Только теперь я обратил внимание на незнакомого парня, сидящего за столом, которого я принял за стажера. «Тьфу! Пижон и чистоплюй, блатной, наверное», – подумал я.
Последние слова зава действительно вывели меня из равновесия. Пол стал куда-то проваливаться, ноги сделались ватными, голова закружилась, в висках бешено застучала кровь. Лишь усилием воли я не позволил себе сползти со стула. Язык мой отнялся, а перед глазами поплыли разноцветные круги. Мне еще что-то говорили, кажется, утешали, но голоса были очень далекими, и я ничего не понимал.
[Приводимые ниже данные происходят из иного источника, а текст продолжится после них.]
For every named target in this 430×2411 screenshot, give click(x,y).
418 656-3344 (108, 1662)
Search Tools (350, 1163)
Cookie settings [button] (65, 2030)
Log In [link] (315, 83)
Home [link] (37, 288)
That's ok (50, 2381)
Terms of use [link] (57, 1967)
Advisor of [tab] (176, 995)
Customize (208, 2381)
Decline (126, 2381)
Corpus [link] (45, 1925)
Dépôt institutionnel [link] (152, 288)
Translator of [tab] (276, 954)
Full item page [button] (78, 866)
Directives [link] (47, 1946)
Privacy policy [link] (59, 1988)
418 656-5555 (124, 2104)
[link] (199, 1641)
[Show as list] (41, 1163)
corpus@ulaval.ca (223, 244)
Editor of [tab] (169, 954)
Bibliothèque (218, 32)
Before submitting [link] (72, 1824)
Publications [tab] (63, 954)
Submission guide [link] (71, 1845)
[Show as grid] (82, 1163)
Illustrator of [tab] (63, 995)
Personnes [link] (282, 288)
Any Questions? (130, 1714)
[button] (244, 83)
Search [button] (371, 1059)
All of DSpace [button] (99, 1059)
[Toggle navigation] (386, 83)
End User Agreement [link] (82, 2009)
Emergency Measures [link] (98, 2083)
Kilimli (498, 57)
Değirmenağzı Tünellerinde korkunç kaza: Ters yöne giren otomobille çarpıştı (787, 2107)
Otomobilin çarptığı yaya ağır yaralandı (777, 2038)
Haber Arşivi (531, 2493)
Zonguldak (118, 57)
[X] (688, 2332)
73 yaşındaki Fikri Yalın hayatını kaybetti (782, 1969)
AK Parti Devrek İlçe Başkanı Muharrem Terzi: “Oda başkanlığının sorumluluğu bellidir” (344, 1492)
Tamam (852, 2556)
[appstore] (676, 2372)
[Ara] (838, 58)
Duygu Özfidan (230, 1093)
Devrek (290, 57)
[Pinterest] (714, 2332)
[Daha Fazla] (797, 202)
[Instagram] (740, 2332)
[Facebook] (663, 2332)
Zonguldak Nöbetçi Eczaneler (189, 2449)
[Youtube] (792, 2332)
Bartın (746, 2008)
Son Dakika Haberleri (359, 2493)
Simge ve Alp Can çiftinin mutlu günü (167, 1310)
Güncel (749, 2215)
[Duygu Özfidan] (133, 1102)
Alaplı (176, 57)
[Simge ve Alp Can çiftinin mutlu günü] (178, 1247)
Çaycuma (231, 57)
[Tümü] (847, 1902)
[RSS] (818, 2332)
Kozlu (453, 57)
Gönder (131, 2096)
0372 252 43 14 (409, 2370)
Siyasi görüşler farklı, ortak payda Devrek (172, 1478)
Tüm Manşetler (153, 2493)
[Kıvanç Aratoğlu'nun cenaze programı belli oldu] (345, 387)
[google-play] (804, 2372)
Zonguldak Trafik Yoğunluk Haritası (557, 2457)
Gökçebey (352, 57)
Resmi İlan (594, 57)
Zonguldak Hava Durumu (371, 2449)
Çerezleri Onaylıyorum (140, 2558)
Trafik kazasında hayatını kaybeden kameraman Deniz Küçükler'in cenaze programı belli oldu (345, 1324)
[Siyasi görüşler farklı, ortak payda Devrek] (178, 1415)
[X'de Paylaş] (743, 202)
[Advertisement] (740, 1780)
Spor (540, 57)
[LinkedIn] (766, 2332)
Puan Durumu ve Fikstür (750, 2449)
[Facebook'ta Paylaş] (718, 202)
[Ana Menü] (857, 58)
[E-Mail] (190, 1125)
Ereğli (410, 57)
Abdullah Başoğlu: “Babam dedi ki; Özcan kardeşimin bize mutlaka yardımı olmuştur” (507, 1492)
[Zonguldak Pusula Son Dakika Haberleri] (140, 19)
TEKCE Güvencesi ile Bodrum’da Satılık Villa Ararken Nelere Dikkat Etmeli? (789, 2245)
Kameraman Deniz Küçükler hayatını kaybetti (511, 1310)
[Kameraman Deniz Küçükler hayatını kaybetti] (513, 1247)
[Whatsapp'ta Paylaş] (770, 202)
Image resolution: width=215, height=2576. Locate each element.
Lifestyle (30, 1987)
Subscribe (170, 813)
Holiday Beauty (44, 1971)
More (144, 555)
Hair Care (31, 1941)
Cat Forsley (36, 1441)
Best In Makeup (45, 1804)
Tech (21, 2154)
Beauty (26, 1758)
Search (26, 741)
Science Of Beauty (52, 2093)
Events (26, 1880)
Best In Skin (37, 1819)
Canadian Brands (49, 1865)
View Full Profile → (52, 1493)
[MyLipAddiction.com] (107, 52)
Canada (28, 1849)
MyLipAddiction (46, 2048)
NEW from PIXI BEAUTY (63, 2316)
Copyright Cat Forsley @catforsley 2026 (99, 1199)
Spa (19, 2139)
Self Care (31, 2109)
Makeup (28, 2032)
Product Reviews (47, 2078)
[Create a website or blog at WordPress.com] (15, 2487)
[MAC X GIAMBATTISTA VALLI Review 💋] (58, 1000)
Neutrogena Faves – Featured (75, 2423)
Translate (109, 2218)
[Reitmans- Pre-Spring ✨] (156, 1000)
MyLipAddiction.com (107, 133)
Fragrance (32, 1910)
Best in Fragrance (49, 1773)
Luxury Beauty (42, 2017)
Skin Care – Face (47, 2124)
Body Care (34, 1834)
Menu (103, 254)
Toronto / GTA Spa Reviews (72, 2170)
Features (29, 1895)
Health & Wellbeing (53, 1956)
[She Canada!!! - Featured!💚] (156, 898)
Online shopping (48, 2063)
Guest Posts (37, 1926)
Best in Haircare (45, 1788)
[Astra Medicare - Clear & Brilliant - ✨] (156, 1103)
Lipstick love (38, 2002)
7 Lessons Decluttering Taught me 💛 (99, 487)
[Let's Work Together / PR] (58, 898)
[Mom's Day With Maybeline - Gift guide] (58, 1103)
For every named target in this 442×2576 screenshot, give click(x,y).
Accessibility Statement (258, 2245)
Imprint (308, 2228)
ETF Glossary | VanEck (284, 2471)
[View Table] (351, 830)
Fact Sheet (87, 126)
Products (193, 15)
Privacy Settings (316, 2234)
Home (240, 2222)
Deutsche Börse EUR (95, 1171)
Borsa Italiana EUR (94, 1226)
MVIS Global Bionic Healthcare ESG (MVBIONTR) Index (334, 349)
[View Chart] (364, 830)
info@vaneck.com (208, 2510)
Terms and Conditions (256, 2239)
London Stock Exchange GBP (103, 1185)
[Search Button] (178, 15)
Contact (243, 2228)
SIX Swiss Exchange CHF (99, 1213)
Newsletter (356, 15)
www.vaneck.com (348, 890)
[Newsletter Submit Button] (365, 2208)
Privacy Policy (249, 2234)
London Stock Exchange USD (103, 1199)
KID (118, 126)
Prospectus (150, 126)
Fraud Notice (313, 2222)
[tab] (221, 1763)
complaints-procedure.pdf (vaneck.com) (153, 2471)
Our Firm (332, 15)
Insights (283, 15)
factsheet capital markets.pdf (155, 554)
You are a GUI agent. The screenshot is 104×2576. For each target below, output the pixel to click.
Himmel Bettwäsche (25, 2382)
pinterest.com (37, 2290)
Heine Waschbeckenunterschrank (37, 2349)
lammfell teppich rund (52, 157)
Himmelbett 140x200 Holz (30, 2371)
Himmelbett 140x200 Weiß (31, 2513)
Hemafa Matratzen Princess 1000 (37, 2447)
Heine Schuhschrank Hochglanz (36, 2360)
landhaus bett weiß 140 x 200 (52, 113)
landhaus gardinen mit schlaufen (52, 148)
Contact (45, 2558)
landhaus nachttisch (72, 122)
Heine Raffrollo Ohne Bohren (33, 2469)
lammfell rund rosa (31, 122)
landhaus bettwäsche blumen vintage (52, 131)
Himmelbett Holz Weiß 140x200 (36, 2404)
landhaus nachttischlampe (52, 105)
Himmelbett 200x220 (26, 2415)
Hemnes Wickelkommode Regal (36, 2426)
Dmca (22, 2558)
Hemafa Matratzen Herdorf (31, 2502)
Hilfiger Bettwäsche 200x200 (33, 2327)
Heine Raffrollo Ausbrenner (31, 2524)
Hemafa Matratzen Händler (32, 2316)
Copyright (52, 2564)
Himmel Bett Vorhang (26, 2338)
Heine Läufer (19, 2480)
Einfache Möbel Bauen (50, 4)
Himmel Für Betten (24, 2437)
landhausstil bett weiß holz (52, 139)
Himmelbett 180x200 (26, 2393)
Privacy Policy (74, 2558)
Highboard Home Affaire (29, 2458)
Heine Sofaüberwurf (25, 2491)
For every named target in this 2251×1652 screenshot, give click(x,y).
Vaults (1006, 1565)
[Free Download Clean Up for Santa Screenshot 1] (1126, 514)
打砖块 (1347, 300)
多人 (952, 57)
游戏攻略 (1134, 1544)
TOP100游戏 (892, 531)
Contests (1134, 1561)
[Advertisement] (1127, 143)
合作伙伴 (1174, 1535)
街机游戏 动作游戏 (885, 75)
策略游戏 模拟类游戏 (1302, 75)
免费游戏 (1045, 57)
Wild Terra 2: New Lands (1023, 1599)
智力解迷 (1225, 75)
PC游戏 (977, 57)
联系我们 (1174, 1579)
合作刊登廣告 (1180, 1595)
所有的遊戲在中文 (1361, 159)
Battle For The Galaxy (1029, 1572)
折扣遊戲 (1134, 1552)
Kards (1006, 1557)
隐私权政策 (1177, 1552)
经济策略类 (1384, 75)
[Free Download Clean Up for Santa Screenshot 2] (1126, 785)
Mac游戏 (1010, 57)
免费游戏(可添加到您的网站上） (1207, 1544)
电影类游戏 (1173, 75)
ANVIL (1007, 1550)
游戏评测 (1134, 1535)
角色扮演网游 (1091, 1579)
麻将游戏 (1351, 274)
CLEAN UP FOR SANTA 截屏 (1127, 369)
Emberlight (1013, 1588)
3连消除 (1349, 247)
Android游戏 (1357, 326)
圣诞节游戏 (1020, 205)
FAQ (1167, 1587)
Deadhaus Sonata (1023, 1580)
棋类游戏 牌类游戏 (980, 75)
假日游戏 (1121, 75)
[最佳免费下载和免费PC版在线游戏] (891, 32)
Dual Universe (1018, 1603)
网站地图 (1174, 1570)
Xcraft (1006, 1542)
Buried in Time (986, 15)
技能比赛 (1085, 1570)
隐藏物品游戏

Дальше всё происходило будто во сне. Я не помню, как долго сидел один в опустевшей ординаторской, как ушел из клиники и ехал по городу. Удивительно, что не попал в аварию – ведь машину вел сам; не запомнил, как приехал домой, где меня ожидал новый удар – ни жены, ни сына, ни всех их вещей в доме не было. Она вышла замуж, и они втроем уехали в другой город. Теща категорически отказалась мне его назвать, ссылаясь на то, что я загубил ее дочери жизнь, и она всё равно ушла бы от меня, мое бегство явилось лишь катализатором развода. На ее встречные вопросы я отказался отвечать и, с остервенением бросив на аппарат трубку, бессильно опустился на диван. Слезы отчаяния душили меня, и я, уткнувшись в подушку, впервые в жизни желал своей смерти.
Глава седьмая
По заведенным исстари традициям этого одинокого таежного села, по Великому распоряжению Неба было так, что двое, найдя и полюбив друг друга в пылу весенних любовных утех и игр, вступают в свой новый жизненный этап, длящийся все лето и до конца сентября. Именно этот короткий период дан им самим Богом, чтобы окончательно найти или потерять друг друга. Теплыми звездными ночами расходятся по своим заветным местам молодые пары, чтобы продолжить свои любовные игры, когда, раздевшись донага и слившись с Природой, в свете полной луны вдосталь насладиться красотой обнаженного тела. Девушки и молодые женщины уводят своих возлюбленных подальше в лес, чтобы вдали от случайных посторонних глаз отдать свое молодое тело во власть мужской силы. Лишь небо, да пролетающая ночная птица становятся свидетелями того духовного наслаждения, когда Ее разгоряченное упругое тело, наконец, попадает в Его сильные руки. И нет на всем белом свете мягче постели, созданной самой Природой в клюквенных верховых болотах, на которой опьяненные любовной страстью и сильным одуряющим запахом цветущего багульника Он и Она предстают перед Высшими силами в своей духовной непорочности, чтобы с наибольшей полнотой слиться с Природой, отдав свои две частицы энергии во власть мощного энергетического потока, устремленного ввысь, и вместе с этим потоком подняться над собой, над всем земным и, оторвавшись от Земли, умолять принять их Там, чтобы на небесах зародилась новая частичка энергии, которая уже затем в чреве Ее даст новую жизнь, так необходимую им обоим. И нет большего счастья, чем ожидание ребенка, навеки связывающего их обоих, ибо зарождение его происходит не на Земле, а в Космосе, и совпадает с заключением истинного брака двух молодых сердец.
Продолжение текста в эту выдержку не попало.